▸ **Brief**
From the line below that contains "PARIS DE BELLEMOUR COT 6 HD A (1235, 535)" to the line that contains "casos de éxito", repeat every line exactly, both ends included, and nothing else.

Extracted material below:

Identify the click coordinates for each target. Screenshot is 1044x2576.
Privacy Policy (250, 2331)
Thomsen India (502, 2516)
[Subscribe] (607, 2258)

End of Extracted material.
Extracted material below:

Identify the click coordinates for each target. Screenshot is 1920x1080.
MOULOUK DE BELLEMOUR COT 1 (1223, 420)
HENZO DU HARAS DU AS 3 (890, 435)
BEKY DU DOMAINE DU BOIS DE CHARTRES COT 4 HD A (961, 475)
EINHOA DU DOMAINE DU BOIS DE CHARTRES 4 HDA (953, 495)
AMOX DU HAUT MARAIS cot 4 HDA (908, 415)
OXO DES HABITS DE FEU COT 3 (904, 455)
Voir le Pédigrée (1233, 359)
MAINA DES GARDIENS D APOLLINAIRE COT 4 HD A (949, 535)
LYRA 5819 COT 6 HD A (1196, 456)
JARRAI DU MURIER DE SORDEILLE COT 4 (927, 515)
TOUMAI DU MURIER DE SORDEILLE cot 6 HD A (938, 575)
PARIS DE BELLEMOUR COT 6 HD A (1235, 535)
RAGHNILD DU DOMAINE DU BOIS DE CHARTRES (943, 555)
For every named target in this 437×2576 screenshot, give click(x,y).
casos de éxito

End of Extracted material.

▸ **Response**
PARIS DE BELLEMOUR COT 6 HD A (1235, 535)
RAGHNILD DU DOMAINE DU BOIS DE CHARTRES (943, 555)
For every named target in this 437×2576 screenshot, give click(x,y).
casos de éxito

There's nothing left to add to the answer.